Of the records that follow, copy only the lines from the line containing "You are a GUI" to the line containing "Image resolution: width=1080", both included, exactly as written.

» Given records:
Segment Open
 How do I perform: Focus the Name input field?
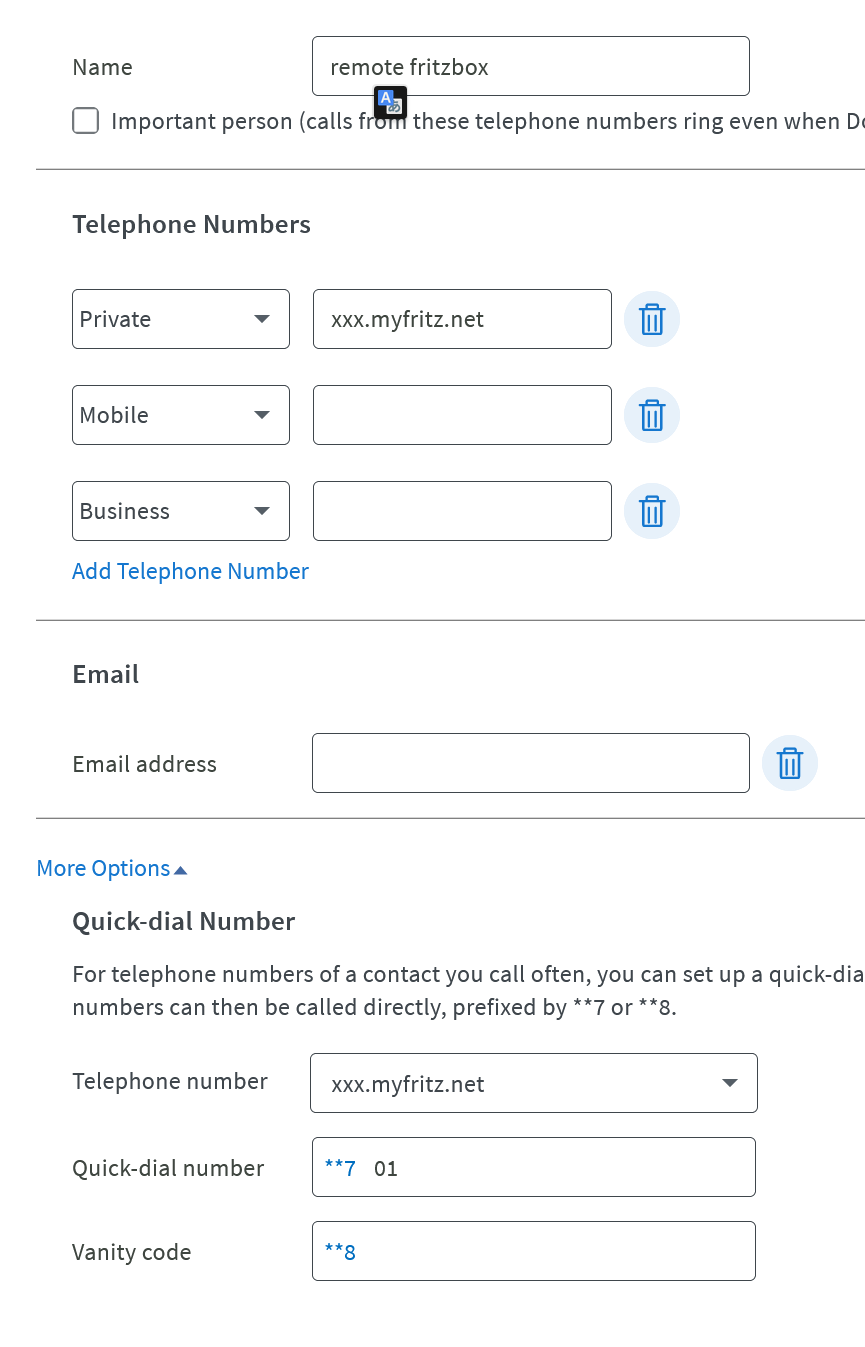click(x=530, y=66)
Segment Closed
Segment Open
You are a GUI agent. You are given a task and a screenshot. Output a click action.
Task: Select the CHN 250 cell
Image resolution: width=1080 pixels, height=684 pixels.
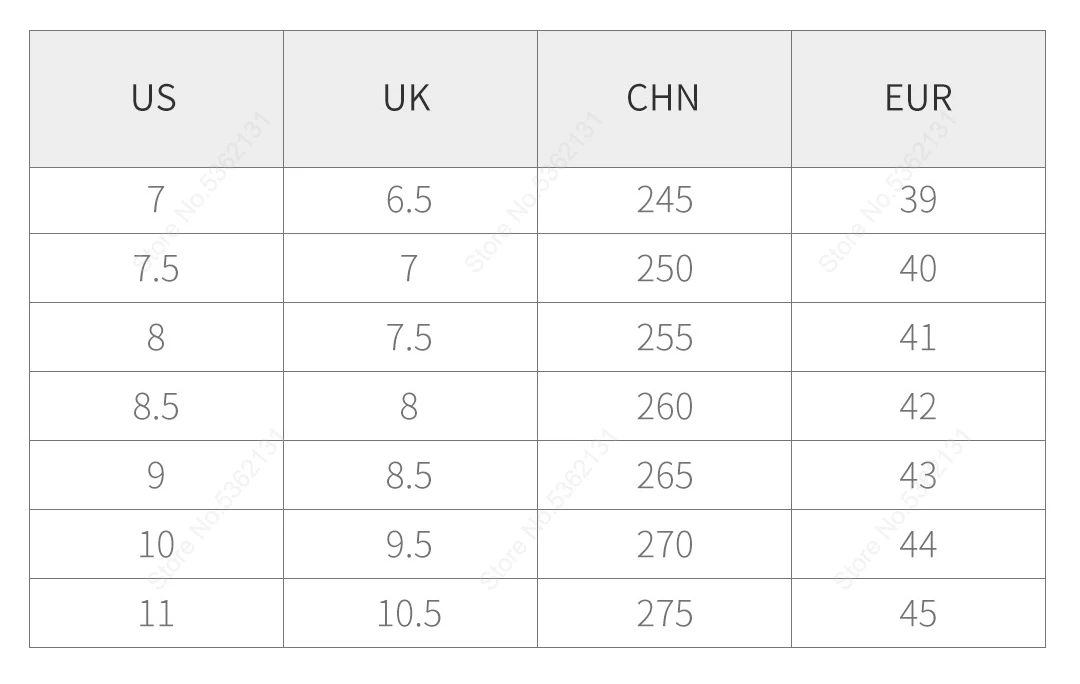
Segment Closed
» Solution to the exercise:
You are a GUI agent. You are given a task and a screenshot. Output a click action.
Task: Select the CHN 250 cell
Image resolution: width=1080 pixels, height=684 pixels.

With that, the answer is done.